Objectives: The objectives of this study among others were to determine the important factors affecting disabled people’s access to HIV/AIDS information, counselling, testing, treatment care and support services, and to assess whether the design, content and format of HIV/ AIDS IEC materials are accessible, friendly and communicate the required messages to the disabled for behaviour change, prevention, treatment, care and support services in order to inform programming for HIV and AIDS interventions which are currently not user friendly to the special needs of people living with disabilities.
Methodology: This study employed cross sectional design whereby qualitative and quantitative methods of data collection and analysis were used. In qualitative methods of data collection, key informant interviews were used as a principal technique whereas structured questionnaire with close-ended questions was the key technique for quantitative data collection. Analysis of quantitative data was done using STATA® statistical software. Thematic content analysis was used for qualitative data analysis.
Results: The major findings of this study are summarised as follows: The physically disabled people constitute the highest (43%) of the studied population. In addition 79.9% indicated that main reason of perceiving themselves to be at the same or higher (compared to non-disabled peers) level of risk of HIV infection is because they are sexually active, contrary to the popular misconception by community members that disabled people are not sexually active. The level of stigma and discrimination against disabled people is still high in the communities. In this study, 49.4% of the interviewed participants believed/thought that they stigmatised and discriminated because of either being disabled or being HIV+. Related to this, 39% of the interviewed participants said that they have ever experienced stigma and discrimination either in the communities they live or when they were seeking health care at health facilities. Moreover, majority (90%) of the blind, 77.5% of the mentally challenged, 60.4% of the dumb and 58.8% of the physically challenged) of the disabled people considered that the existing IEC materials are not user-friendly (in terms of format and content) to the needs of different types of disabled people.
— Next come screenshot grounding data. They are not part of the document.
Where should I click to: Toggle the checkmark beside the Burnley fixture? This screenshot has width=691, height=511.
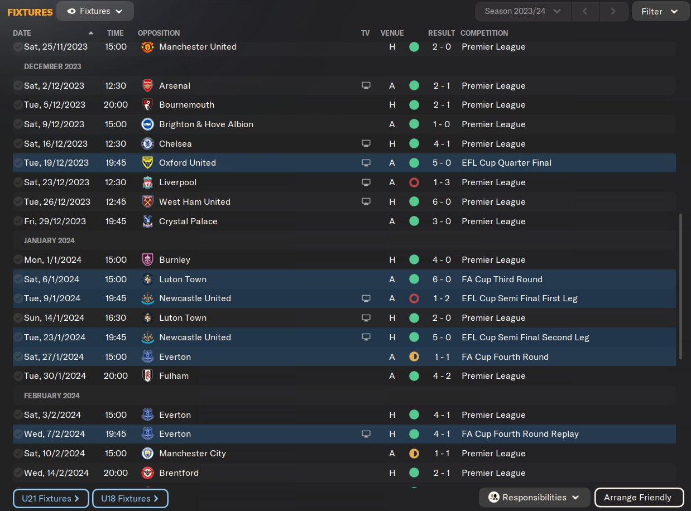(18, 260)
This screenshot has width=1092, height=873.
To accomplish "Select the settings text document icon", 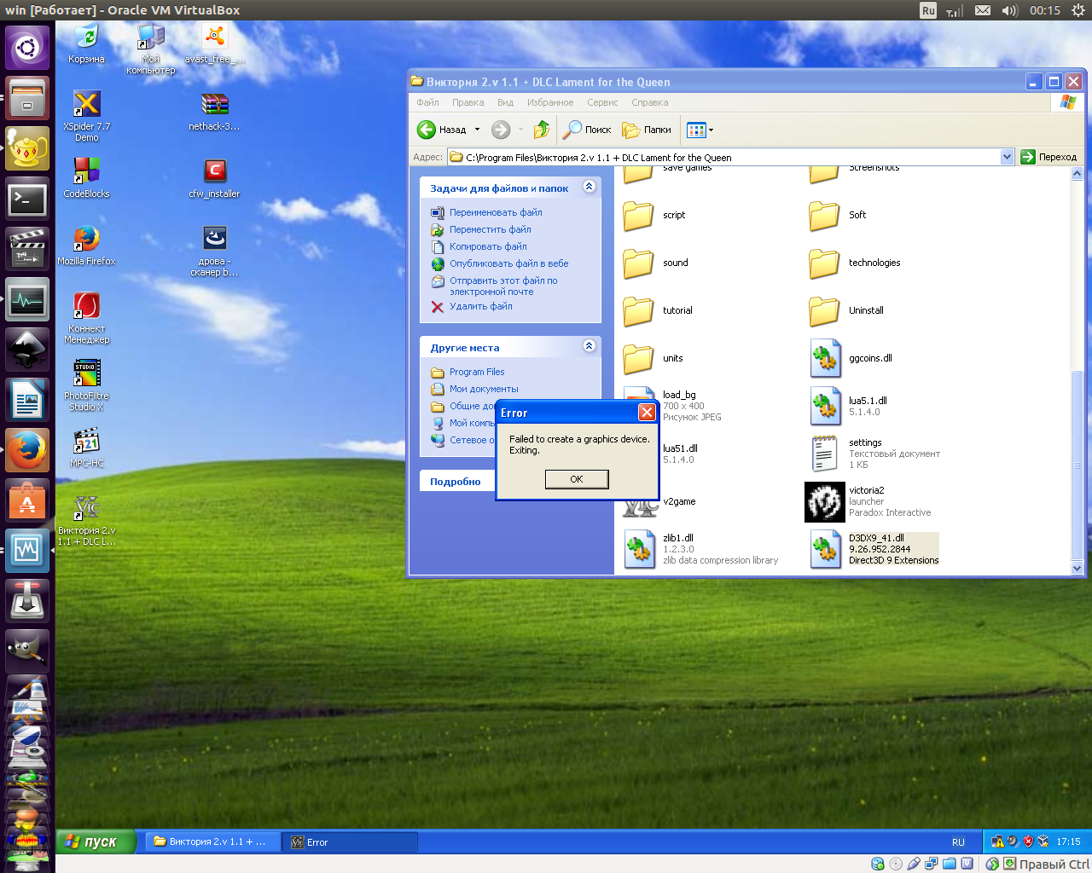I will point(824,454).
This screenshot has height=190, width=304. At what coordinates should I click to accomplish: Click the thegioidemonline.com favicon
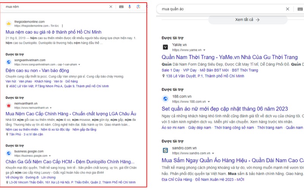[9, 24]
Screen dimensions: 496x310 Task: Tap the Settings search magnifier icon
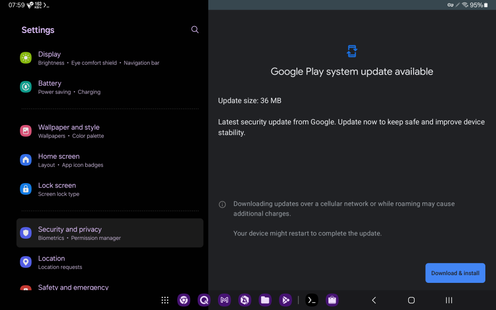point(195,30)
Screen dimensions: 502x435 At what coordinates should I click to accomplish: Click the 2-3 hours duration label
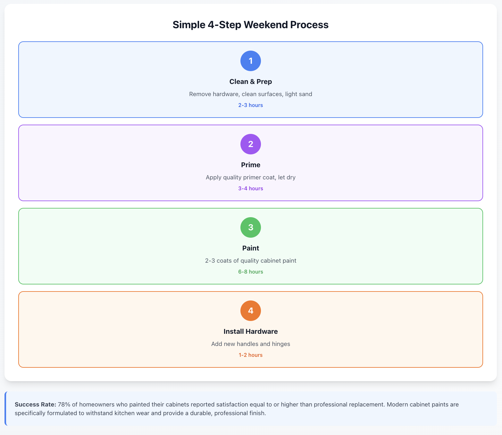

Conclusion: The descriptive findings from quantitative and qualitative data permit two major conclusions regarding barriers which affect disabled people from accessing HIV/AIDS services. Firstly, access and utilisation of HIV/AIDS services among disabled people is mainly affected by high levels of stigma and discrimination by community members and health care workers. Secondly, unfriendliness of the existing IEC intervention aggravates the marginalisation of disabled people from accessing HIV/AIDS prevention messages and information about treatment, care and support services related.
Citation
Munga MA and Ndyetabula GM. Barriers to HIV and AIDS Prevention, Treatment, and Care among People Living with Disabilities in Tanzania: A Cross-Sectional Study. SM J Public Health Epidemiol. 2016; 2(3): 1033.